**DOCUMENT PASSAGE:**
## Begin
Question

what is this definite integral equal to?

Answer 1

\[\int\limits_{0}^{\pi/3} \sec \theta d \theta\]

Answer 2

To do this one you need a special trick:

\[\sec(\theta) =\frac{ \sec(\theta)(\sec(\theta)+\tan(\theta)) }{ \sec(\theta) + \tan(\theta) }\]

Then try differentiate the denominator and see what you get ;)

Answer 3

ahh okay so unless i knew that part then I couldn't do it? xD

Answer 4

yeah it is one of those interesting ones.
can you see what you need to do now?

Answer 5

No :S

Answer 6

use integration by part

Answer 7

oh

Answer 8

ok differentiate
\[\sec \theta + \tan \theta\]
then look at the numerator of my expression prior...

Answer 9

ohh nvm lol i was thinking integrate that for some reason xD Okay thank you!!!

Answer 10

so use substitution, correct?

Answer 11

there's no substitution. It just turns out to be a nice integral leading to a logarithm according to
\[\int\limits \frac{ f'(x) }{ f(x) } dx = \ln|f(x)| + C\]

Answer 12

if you know the special trick, that is. IOW, it's horrible :)

Answer 13

lol okay thank you again!!

Answer 14

Full proof below:
\[\sec \theta = \frac{ \sec \theta ~(\sec \theta + \tan \theta )}{ (\sec \theta + \tan \theta)} = \frac{ \sec^2 \theta + \sec \theta \tan \theta }{ \sec \theta + \tan \theta} =\frac{ \frac{ d }{ dx } (\sec \theta + \tan \theta) }{ \sec \theta + \tan \theta } \]

\[\int\limits \sec \theta ~d \theta = \int\limits \frac{ \frac{ d }{ d \theta }(\sec \theta + \tan \theta) }{ \sec \theta + \tan \theta } d \theta = \ln|\sec \theta + \tan \theta| + C\]

Answer 15

wow :O thanks!!

Answer 16

it's not too dissimilar to how you figure out the integral of tan(theta) for instance when you write it as the ratio of sine to cosine...

Answer 17

Ah okay gotcha
## End
**PROVIDED DATA:**
## Begin
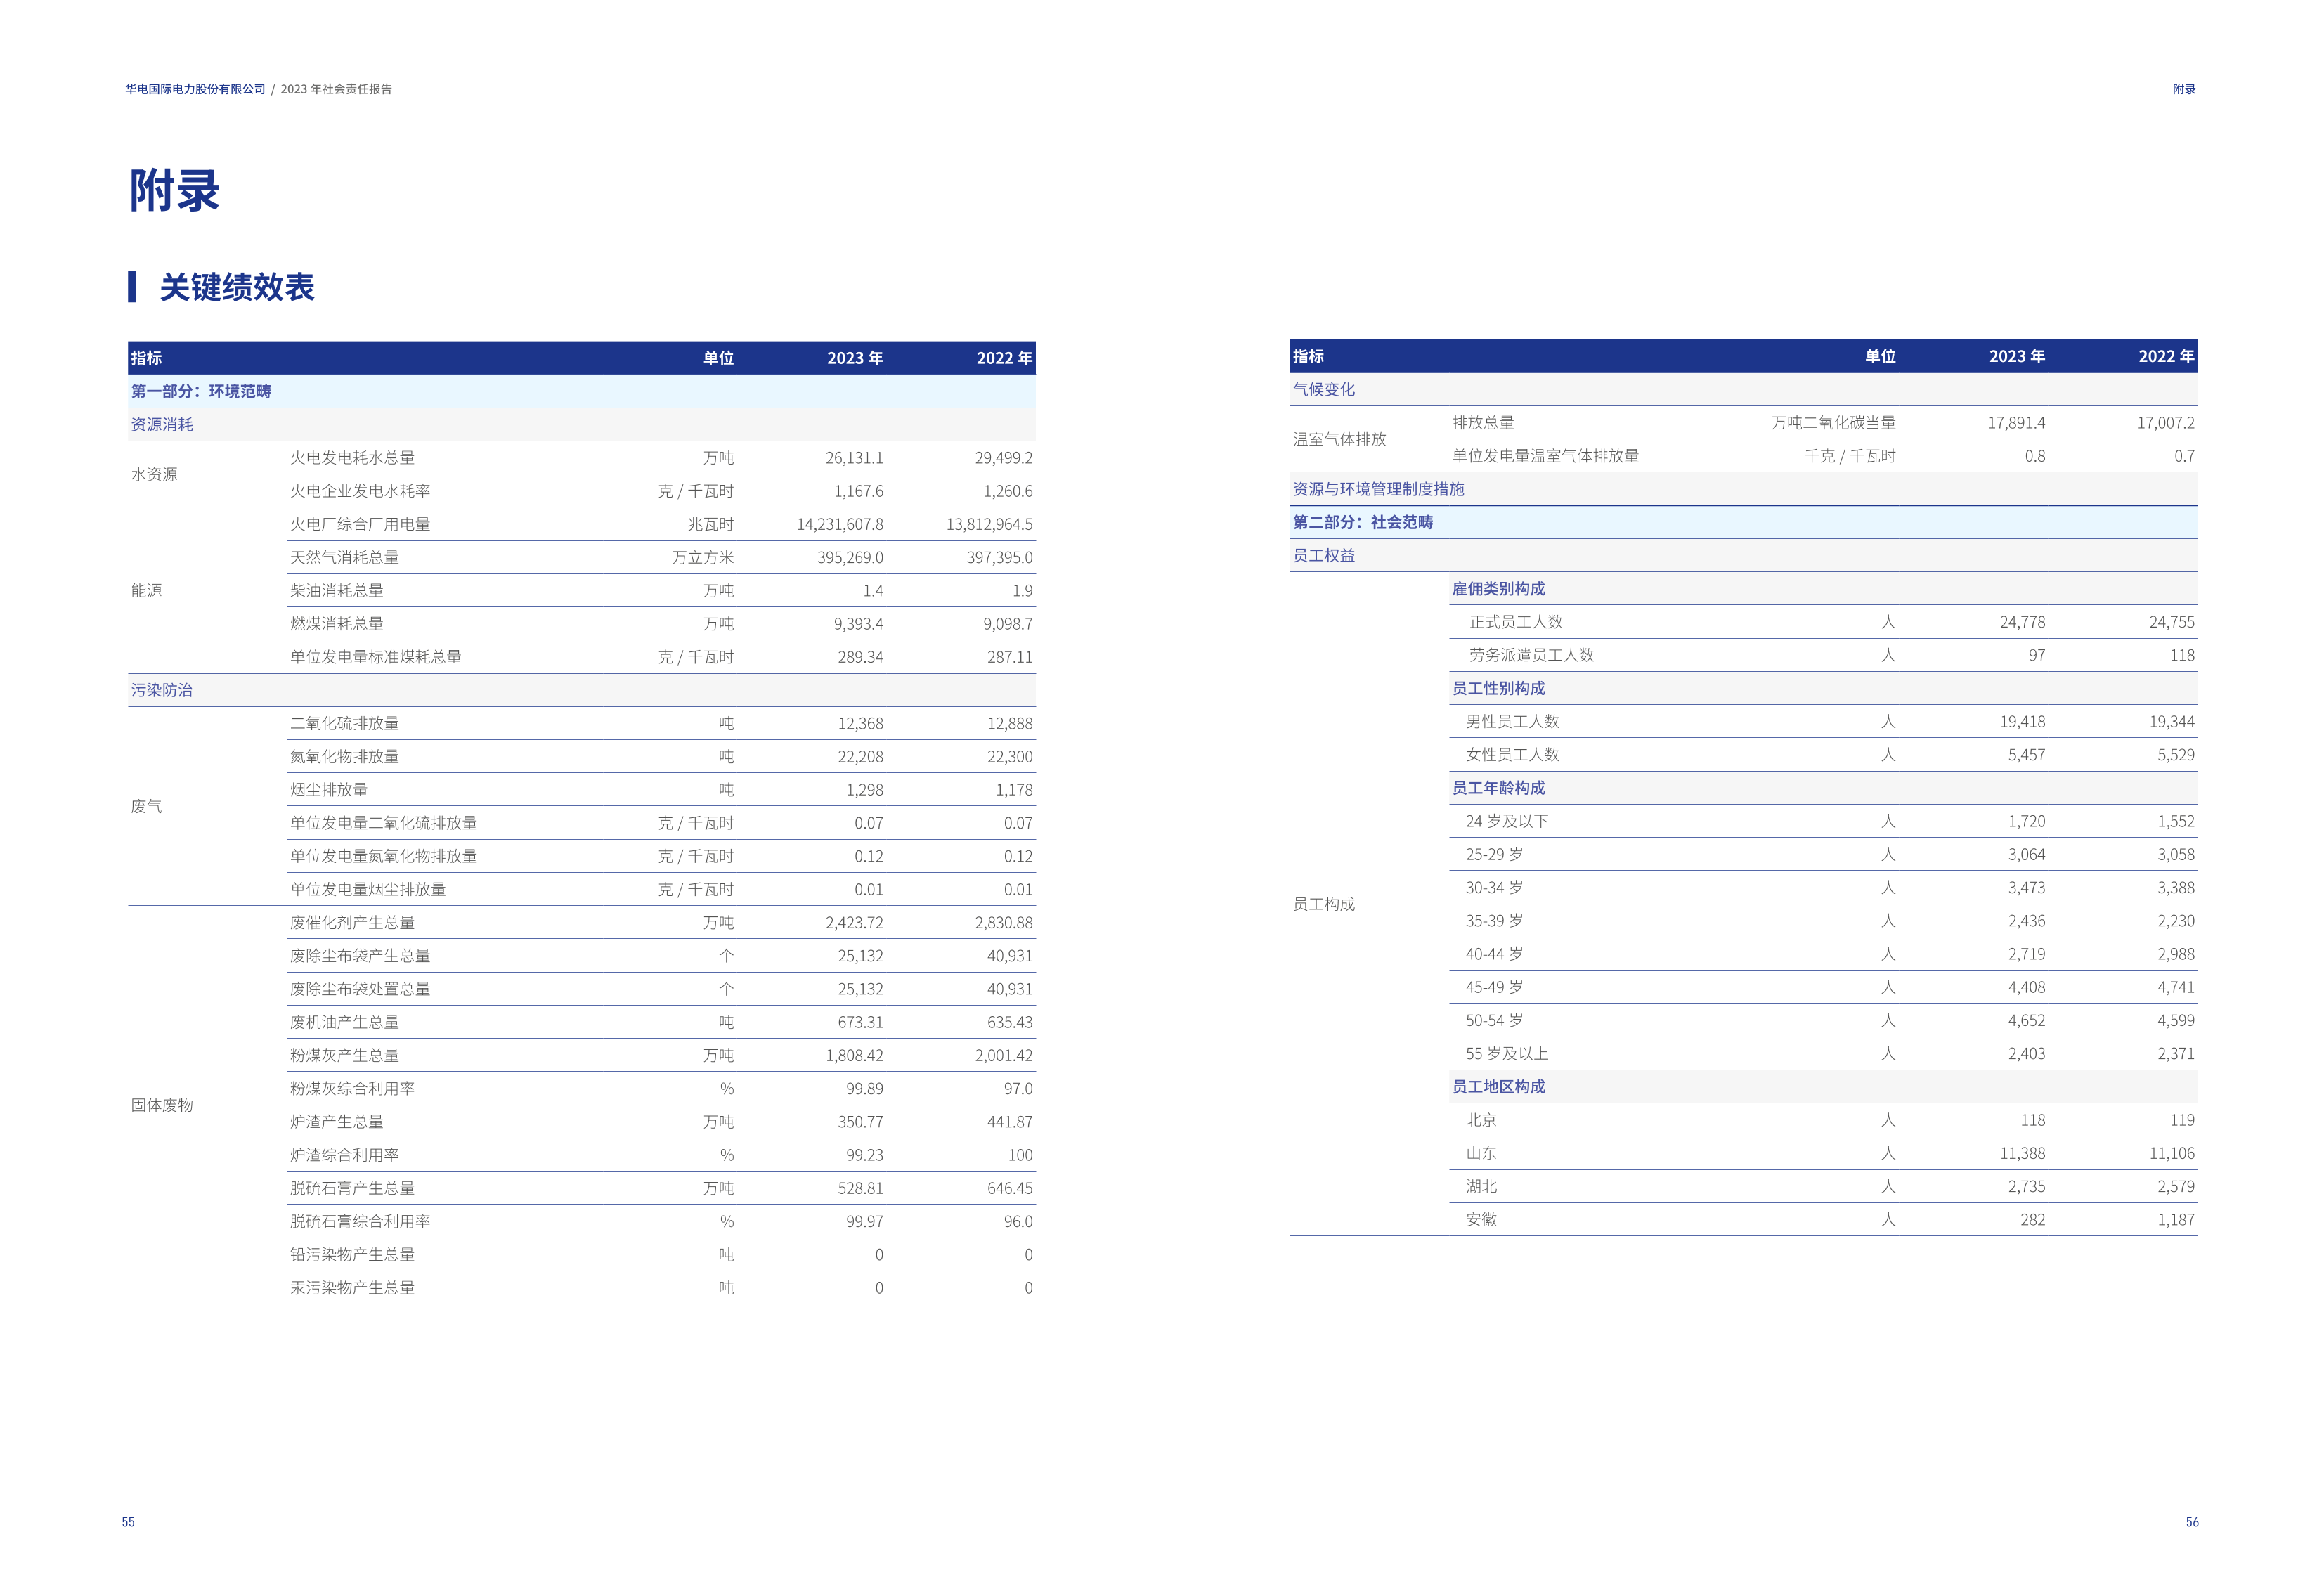The width and height of the screenshot is (2324, 1577).
Task: Click the 排放总量 2023 value 17,891.4
Action: point(2015,423)
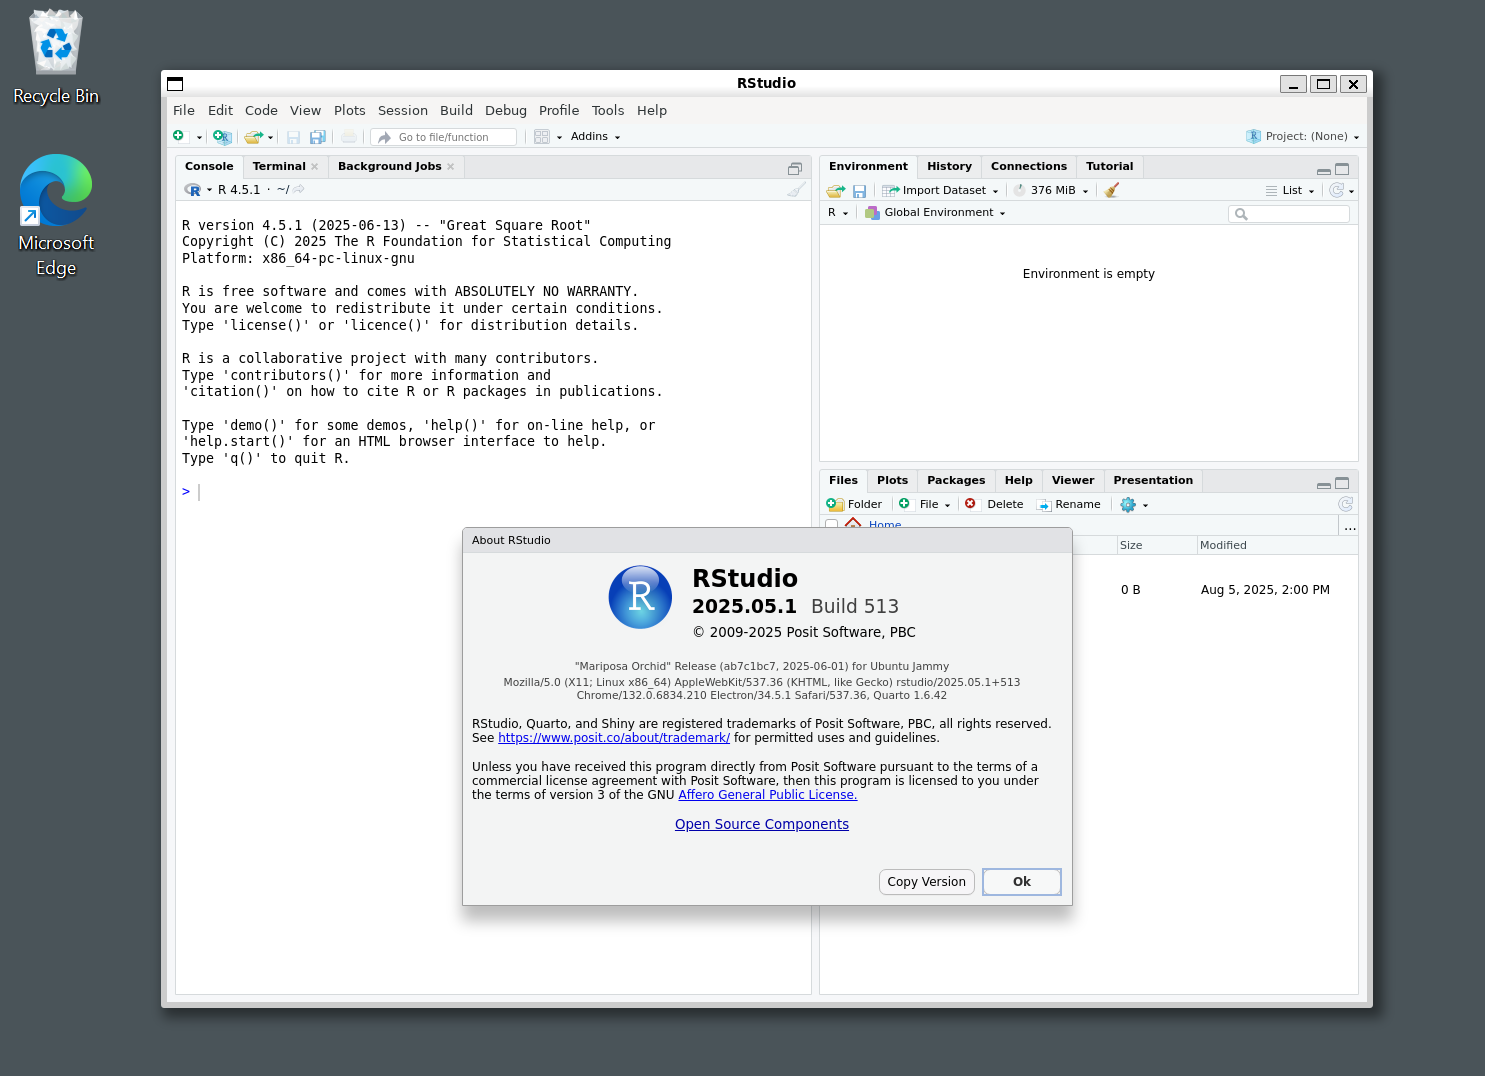This screenshot has height=1076, width=1485.
Task: Open the Import Dataset dropdown
Action: (940, 190)
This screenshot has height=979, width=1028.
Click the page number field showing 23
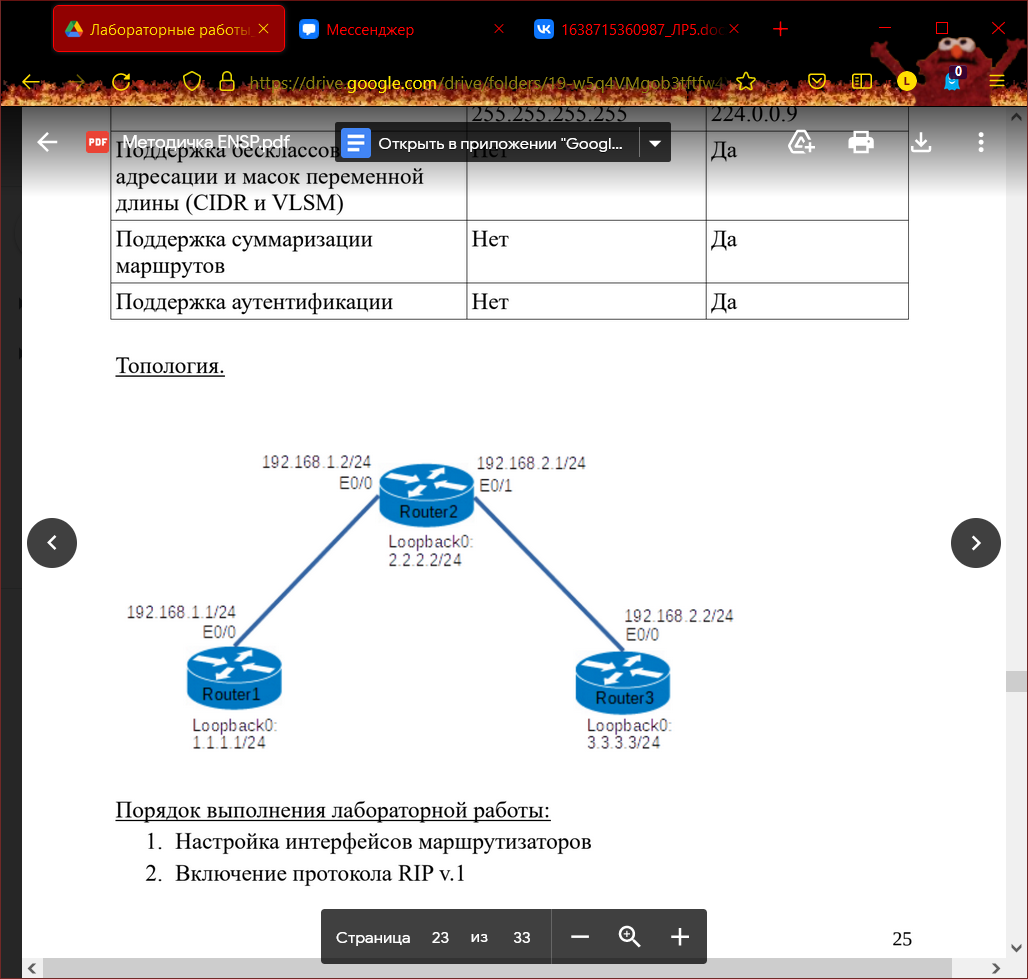(440, 938)

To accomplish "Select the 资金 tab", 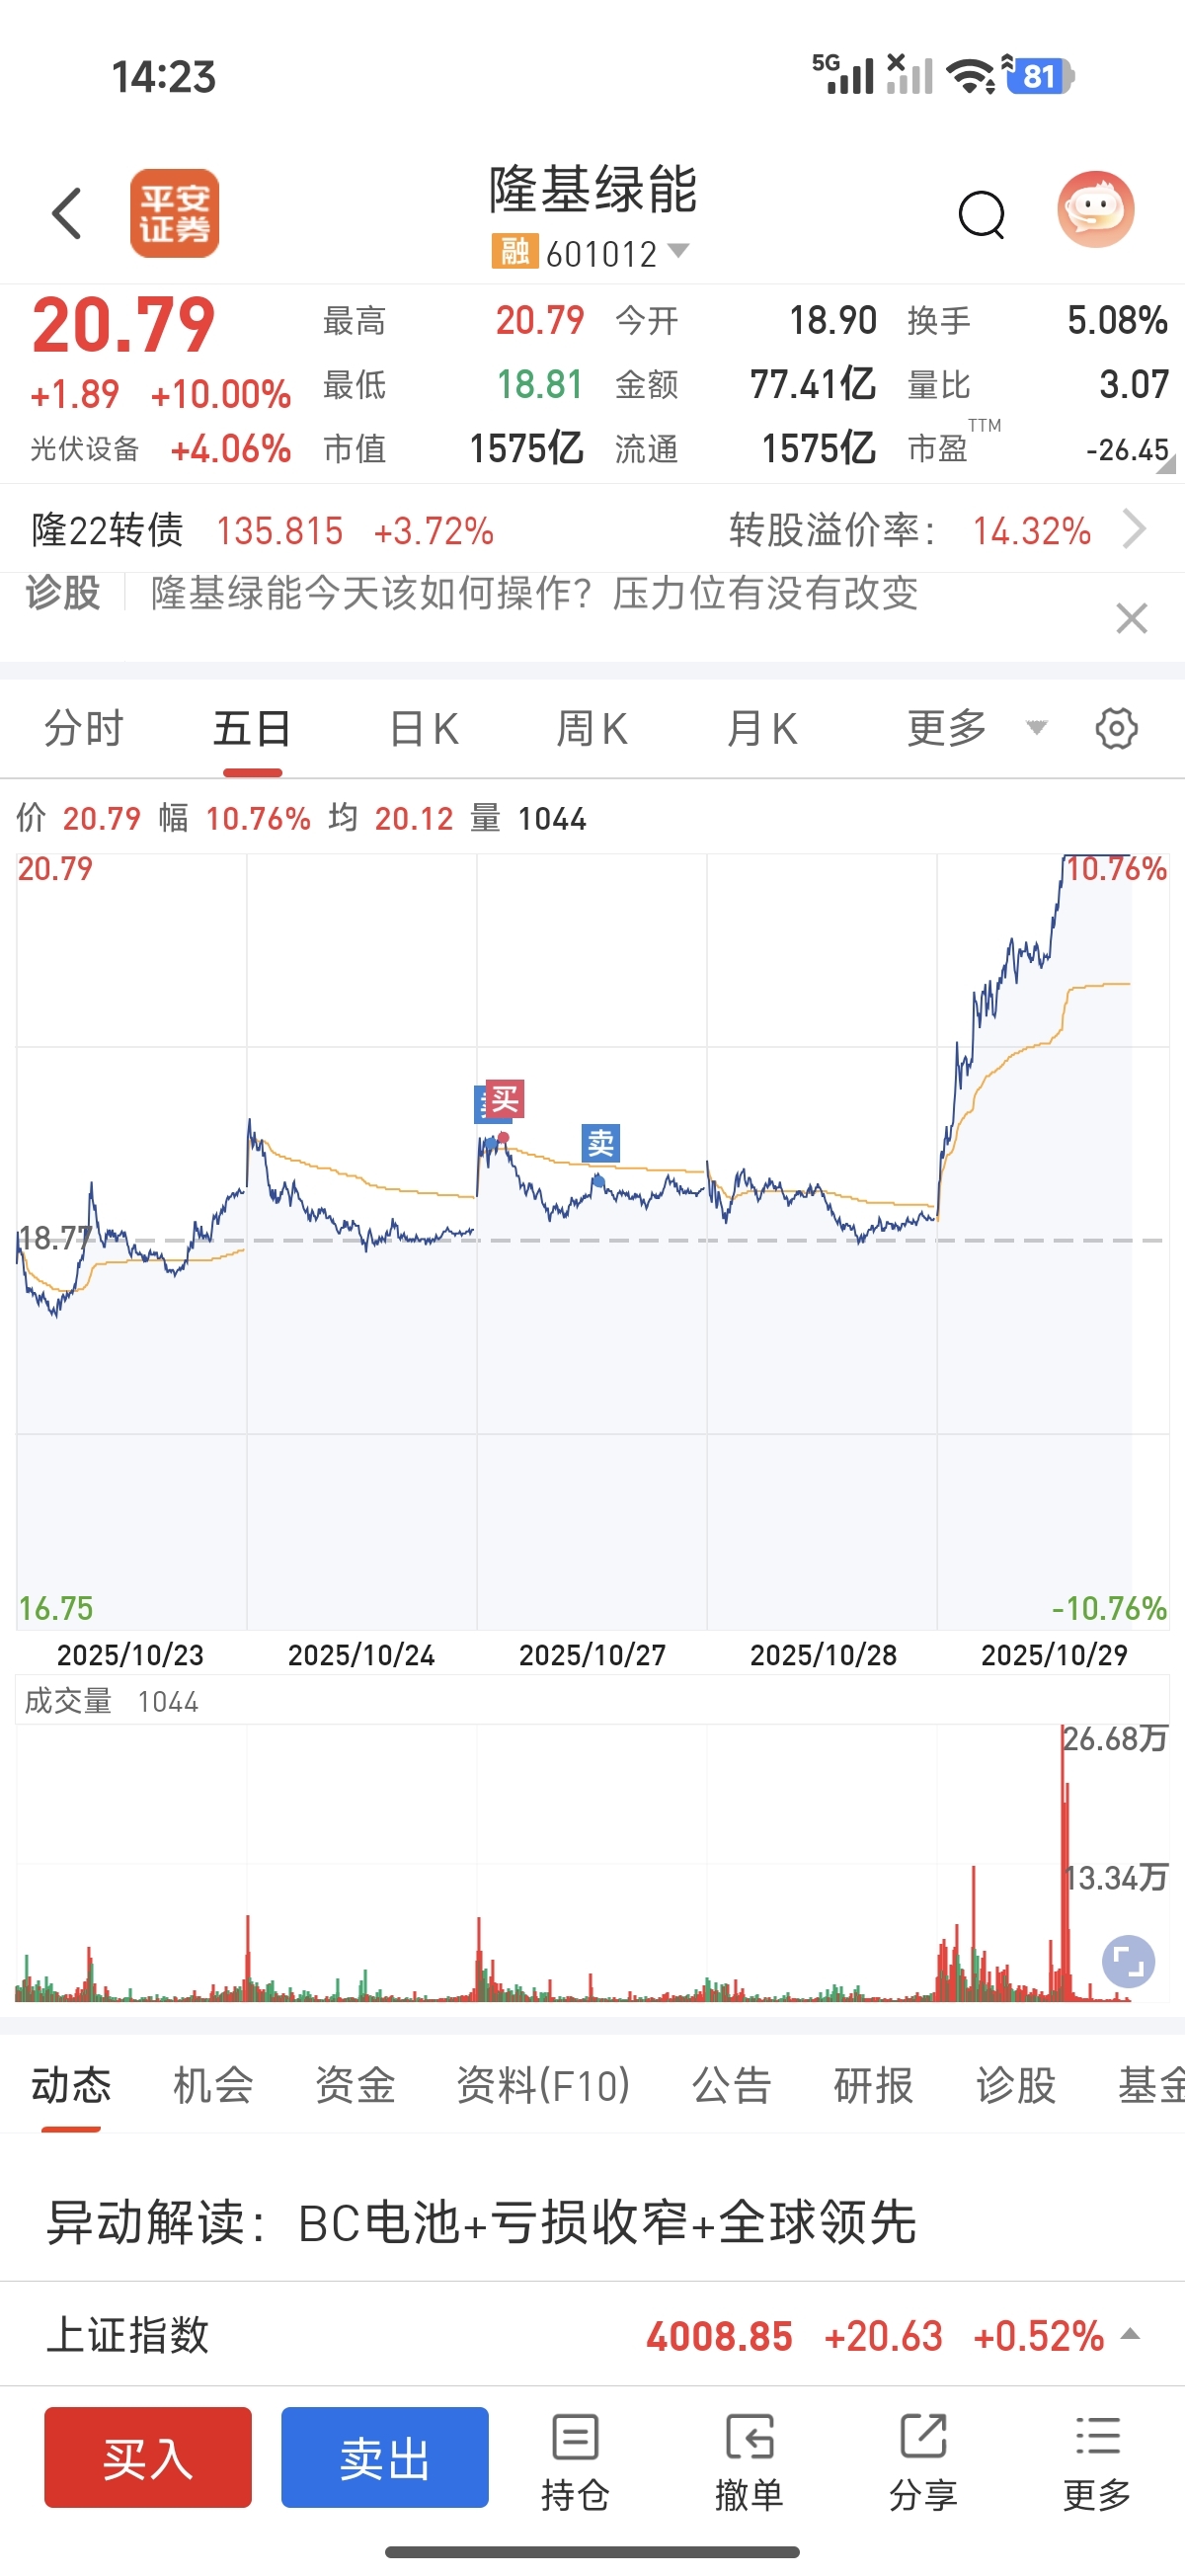I will 355,2086.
## End
**TASK LIST:**
1: In the secant integral thread, explain in one to three sentences why rewriting sec θ as a fraction with sec θ + tan θ in the denominator lets it be integrated.
2: From the secant integral thread, copy word for word the passage starting with "ok differentiate" and going on through "Okay thank you!!!".
None of the data is needed for this work.

**ANSWERS GIVEN:**
1: After the rewrite, the numerator becomes sec²θ + sec θ tan θ, which is the derivative of the denominator sec θ + tan θ. An integral of the form f'(x)/f(x) equals ln|f(x)| + C, so the integral of sec θ is ln|sec θ + tan θ| + C.

2:
ok differentiate
\[\sec \theta + \tan \theta\]
then look at the numerator of my expression prior...

Answer 9

ohh nvm lol i was thinking integrate that for some reason xD Okay thank you!!!